▶ [Work instruction] Read through the data and report every line in which the word "computer" occurs.

▶ [Information provided]

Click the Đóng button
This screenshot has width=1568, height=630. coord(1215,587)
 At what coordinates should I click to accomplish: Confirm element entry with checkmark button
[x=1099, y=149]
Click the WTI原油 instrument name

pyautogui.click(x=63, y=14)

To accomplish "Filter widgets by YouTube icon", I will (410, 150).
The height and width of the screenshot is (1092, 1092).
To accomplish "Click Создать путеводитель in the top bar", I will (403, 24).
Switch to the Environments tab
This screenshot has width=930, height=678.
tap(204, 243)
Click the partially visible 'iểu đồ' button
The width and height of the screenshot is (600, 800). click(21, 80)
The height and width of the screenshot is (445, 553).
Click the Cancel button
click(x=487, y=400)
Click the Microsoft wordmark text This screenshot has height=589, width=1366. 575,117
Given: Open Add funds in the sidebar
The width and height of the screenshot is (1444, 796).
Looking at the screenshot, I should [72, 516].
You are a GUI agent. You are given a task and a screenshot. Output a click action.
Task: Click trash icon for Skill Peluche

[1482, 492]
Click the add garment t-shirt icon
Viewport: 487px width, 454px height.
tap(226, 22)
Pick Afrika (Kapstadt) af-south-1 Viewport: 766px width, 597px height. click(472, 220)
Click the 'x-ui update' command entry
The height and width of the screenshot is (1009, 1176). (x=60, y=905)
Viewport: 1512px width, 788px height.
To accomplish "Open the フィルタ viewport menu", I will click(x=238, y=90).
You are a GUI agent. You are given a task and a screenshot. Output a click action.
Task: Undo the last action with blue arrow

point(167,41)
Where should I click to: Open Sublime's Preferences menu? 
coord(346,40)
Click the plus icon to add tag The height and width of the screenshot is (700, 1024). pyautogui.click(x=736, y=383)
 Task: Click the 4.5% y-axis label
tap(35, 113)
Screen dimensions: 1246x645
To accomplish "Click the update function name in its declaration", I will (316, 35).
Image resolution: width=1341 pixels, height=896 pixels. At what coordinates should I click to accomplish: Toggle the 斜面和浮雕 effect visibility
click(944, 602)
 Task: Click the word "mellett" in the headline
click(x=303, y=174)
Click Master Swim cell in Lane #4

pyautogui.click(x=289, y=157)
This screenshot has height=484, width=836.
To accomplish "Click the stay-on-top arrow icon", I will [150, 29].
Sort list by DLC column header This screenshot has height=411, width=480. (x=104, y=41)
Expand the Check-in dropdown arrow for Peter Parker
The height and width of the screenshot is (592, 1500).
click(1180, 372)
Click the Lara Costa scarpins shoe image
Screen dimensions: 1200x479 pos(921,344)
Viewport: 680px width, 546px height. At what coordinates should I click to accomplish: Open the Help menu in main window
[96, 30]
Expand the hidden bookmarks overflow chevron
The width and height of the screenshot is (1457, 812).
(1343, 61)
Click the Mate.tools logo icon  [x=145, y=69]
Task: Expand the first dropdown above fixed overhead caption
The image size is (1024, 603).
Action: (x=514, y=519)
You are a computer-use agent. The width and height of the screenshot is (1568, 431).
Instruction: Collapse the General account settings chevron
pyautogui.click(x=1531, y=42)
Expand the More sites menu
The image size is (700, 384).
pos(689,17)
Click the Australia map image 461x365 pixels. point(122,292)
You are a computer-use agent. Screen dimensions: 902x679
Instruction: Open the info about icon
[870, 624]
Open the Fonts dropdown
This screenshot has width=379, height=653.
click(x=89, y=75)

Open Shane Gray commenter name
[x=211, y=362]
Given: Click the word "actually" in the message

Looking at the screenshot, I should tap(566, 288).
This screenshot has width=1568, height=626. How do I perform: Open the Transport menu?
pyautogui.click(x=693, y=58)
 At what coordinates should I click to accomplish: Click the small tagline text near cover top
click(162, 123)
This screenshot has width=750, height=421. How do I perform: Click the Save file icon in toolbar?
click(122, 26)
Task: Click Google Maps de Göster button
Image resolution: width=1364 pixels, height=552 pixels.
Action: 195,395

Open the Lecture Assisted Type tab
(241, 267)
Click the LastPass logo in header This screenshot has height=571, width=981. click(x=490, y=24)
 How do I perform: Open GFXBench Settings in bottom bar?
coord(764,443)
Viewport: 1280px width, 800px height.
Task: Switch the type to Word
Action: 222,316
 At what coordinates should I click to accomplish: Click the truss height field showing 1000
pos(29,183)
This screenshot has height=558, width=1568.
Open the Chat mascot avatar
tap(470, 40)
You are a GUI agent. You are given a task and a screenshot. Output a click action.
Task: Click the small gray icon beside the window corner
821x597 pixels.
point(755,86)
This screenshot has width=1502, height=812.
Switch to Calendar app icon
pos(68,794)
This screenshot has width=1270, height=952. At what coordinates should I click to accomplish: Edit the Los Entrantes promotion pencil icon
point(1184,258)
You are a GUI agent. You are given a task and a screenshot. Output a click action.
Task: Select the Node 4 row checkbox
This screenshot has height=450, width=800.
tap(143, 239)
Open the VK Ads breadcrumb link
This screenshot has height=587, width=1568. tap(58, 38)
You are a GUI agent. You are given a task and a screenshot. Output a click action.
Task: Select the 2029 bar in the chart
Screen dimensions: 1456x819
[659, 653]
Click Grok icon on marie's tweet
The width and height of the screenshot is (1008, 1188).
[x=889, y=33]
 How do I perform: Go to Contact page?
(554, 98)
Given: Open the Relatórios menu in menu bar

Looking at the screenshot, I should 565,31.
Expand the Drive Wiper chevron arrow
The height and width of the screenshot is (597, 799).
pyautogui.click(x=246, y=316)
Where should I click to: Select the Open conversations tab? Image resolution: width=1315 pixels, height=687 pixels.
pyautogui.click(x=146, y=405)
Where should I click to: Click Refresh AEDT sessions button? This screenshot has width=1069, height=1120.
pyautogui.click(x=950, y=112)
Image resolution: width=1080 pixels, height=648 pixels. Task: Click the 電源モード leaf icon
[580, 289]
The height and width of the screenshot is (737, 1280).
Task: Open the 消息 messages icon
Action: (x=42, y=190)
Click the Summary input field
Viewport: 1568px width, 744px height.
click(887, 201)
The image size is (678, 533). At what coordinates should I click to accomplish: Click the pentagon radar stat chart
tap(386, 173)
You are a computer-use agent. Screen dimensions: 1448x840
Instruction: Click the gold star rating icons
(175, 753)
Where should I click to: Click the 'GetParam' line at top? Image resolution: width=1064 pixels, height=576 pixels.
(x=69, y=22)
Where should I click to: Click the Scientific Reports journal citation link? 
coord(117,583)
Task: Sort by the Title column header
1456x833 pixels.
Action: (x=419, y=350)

▶ [Finished exercise]
You are a computer-use agent. The width and height of the screenshot is (1568, 431).
You are a computer-use agent. Screen dimensions: 902x679
You are a computer-use agent. Screen dimensions: 1448x840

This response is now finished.